La deuxième façon est celle des « marchandes et marchands locaux », qui achètent les grains de café aux producteurs et productrices de café et exploitent leurs propres moulins à eau et à sec. Ils et elles vendent les grains de café vert à l’étranger par l’intermédiaire de la bourse du café à Addis-Abeba. Les marchandes et marchands locaux poursuivent un but lucratif et opèrent en tant qu’entreprises privées. De ce fait, elles entrent en concurrence avec les coopératives.
Ainsi, 90 % du café éthiopien est exporté de cette façon. Seuls 10 % du café sont commercialisés par voie privée par l’intermédiaire du « commerce direct ».
Les caféiculteurs et caféicultrices mènent une vie rurale très simple. Il est donc d’autant plus impressionnant de voir le peu de moyens nécessaires pour cultiver un café de qualité exceptionnelle. Plutôt que de s’appuyer sur des engrais et des produits chimiques comme dans d’autres pays d’origine africains, l’Éthiopie mise sur le compost organique et sur une grande variété de plantes dans les plantations de café pour protéger les buissons contre les maladies. Les conditions parfaites avec des sols riches en nutriments dans les zones de haute altitude font de ce merveilleux pays l’un des meilleurs lorsqu’il s’agit de cultiver des grains de café de manière durable. Ce sont là des aspects que ViCAFE estime essentiels.
Grâce à ces conditions idéales, l’Éthiopie produit un café d’excellente qualité avec relativement peu d’efforts. Pour développer un café de cette qualité, d’autres régions du monde doivent solliciter de vastes connaissances et de nombreuses ressources. Or, les marchés internationaux fixent des normes de plus en plus exigeantes et la concurrence est féroce. Cette situation pousse les gens à réfléchir aussi à ce que devrait être l’avenir de la production de café dans la mère patrie du café.
Pour aborder cette question, les cultivateurs et cultivatrices de café locales s’appuient sur l’anecdote suivante : en Éthiopie, il était une fois une femme dont la beauté était largement considérée comme un idéal. Pour imiter cette beauté, les autres pays devaient investir beaucoup d’efforts dans les cosmétiques. Aujourd’hui, avec l’augmentation des normes et des exigences, la dame vieillissante succombe à cette tendance.
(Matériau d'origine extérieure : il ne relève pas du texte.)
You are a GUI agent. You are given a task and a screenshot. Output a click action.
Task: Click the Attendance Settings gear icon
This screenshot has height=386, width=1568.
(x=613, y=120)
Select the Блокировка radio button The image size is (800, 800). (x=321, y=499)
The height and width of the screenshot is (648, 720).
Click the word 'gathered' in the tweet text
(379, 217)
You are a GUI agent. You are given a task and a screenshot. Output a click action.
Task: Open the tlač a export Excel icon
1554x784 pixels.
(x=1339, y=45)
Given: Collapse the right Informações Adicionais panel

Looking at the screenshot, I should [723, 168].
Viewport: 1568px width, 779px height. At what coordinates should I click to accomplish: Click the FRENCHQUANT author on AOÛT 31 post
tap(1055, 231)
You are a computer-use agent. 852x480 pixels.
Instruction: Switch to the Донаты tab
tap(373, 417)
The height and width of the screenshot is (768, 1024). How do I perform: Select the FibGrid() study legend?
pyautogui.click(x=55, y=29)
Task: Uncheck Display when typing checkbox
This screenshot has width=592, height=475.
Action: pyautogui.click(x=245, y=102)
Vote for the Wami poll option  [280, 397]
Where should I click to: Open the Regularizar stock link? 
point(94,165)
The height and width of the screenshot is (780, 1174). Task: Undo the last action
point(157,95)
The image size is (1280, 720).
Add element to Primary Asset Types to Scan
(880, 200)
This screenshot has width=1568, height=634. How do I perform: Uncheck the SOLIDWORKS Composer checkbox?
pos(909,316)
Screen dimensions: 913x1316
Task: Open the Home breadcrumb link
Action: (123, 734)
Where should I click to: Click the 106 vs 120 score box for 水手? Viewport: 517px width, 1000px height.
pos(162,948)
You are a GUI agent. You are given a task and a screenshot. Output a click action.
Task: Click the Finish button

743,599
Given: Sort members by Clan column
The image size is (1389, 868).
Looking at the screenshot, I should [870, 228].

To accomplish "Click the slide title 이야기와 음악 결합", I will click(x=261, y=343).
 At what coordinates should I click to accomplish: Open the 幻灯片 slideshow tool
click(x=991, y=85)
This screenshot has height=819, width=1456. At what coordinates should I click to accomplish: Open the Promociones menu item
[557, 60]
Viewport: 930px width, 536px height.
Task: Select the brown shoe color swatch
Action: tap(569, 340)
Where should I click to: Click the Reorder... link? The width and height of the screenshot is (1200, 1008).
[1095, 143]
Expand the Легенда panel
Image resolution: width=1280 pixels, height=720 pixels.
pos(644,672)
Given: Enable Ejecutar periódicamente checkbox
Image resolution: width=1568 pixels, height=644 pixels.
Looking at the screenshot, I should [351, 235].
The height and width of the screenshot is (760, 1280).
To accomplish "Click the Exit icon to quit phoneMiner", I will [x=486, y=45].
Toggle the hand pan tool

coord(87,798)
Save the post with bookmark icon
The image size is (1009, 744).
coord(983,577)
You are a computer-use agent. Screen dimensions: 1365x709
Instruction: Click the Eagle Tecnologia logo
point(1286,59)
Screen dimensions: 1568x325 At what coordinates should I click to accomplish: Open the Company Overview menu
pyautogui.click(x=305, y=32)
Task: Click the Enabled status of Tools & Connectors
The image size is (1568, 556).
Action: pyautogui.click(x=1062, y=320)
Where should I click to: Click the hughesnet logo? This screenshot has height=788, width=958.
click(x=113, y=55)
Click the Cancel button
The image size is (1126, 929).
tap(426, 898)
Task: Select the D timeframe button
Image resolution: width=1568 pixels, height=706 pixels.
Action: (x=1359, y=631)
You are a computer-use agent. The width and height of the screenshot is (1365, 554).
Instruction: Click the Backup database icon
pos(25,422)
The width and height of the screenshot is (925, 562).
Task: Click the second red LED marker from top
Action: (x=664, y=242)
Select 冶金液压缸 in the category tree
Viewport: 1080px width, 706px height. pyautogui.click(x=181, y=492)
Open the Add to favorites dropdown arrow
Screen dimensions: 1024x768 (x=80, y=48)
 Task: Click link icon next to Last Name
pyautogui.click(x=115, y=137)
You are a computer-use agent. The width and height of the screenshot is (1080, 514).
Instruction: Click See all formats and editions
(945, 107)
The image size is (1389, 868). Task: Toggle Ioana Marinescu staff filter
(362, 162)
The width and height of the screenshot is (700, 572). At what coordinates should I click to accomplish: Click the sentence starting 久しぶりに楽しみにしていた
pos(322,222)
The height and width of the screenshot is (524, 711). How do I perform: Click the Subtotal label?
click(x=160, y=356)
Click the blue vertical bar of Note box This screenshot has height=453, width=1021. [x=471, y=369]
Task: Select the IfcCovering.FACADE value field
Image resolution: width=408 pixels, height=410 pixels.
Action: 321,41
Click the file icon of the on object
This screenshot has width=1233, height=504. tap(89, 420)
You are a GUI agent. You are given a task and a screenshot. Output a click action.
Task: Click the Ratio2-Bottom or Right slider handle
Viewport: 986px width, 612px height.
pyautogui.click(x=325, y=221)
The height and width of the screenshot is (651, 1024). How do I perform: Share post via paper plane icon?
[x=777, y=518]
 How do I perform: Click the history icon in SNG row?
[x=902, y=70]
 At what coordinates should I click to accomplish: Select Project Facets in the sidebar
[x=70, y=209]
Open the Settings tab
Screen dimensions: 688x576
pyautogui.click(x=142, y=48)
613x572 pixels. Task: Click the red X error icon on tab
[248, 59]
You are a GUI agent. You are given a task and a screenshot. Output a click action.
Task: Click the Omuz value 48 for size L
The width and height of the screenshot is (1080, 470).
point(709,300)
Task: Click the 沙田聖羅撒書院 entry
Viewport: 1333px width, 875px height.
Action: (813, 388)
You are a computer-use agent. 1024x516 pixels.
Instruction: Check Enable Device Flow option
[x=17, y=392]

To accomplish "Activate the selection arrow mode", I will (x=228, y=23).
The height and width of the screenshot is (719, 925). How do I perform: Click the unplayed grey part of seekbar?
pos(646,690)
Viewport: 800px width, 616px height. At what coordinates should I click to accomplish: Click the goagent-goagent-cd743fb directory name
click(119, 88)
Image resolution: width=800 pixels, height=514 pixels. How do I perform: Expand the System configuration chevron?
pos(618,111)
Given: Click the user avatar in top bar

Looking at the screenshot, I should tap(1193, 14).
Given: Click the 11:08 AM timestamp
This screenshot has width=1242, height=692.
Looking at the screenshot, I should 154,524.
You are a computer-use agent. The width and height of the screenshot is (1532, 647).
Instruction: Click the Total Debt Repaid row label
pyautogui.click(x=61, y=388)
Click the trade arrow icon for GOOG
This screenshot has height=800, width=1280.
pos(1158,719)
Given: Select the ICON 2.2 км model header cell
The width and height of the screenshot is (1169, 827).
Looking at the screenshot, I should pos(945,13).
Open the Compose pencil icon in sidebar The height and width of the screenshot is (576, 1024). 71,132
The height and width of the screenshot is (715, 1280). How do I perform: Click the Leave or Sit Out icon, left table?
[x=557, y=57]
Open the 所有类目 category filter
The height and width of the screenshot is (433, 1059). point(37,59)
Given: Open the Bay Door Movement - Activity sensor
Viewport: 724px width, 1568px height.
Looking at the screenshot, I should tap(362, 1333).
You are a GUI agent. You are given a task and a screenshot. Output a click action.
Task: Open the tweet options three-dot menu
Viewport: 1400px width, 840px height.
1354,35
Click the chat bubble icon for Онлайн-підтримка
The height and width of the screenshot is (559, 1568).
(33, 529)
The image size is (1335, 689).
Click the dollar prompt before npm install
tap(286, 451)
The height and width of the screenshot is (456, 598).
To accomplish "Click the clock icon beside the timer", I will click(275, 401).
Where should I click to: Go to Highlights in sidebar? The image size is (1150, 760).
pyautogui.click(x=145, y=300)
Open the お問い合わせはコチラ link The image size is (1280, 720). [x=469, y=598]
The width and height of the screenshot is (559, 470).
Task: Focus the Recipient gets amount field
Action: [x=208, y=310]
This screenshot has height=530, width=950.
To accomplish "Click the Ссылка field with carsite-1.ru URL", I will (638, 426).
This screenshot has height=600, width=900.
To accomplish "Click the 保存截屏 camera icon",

Finalement, nous avons opté pour le café non lavé de la famille Alemayehu. Ses arômes puissants de fruits et de baies sont séduisants et entrent de façon intéressante en contraste avec nos cafés lavés. De plus, nous avons beaucoup apprécié le chaleureux accueil que la famille nous a réservé. Le mode de traitement écologique (non lavé) et l’absence d’engrais et d’agents de pulvérisation synthétiques ont fini de nous convaincre d’acheter ce café.